With that in mind, one Wall Street firm, Prudential Securities, is hoping to turn a competitive weakness into a marketing strength. A perennial also-ran in investment-banking, Prudential decided earlier this year to drop stock underwriting entirely and emphasize the independence of its research team.

Damon Silvers, associate general counsel of the AFL-CIO and one of the scheduled witnesses at the Thursday hearing, said that as their pension and retirement assets grow, American workers are increasingly dependent on honest advice from Wall Street.

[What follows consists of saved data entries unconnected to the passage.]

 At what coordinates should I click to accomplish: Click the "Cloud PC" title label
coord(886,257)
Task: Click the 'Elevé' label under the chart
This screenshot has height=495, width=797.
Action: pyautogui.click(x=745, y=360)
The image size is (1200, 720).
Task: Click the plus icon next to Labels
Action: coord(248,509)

The problems with analysts’ conflicts are approaching the point where legislation may be needed to rebuild the “Chinese wall” between the brokerages’ research and investment-banking departments, Silvers said in an interview this week.

Disclosure of conflicts is welcome, he added, “but there are some relationships so corrupting that no amount of disclosure will cure them.”

(BEGIN TEXT OF INFOBOX / INFOGRAPHIC)

Analysts’ Stock Advice Under Fire

Rep. Richard H. Baker (R-La.) holds hearings Thursday focusing on Wall Street analysts’ potential conflicts of interest in making stock recommendations. Controversy over the objectivity of brokerage research has soared in the last year as analysts overwhelmingly maintained “buy” recommendations on stocks amid the market’s boom--and as it busted.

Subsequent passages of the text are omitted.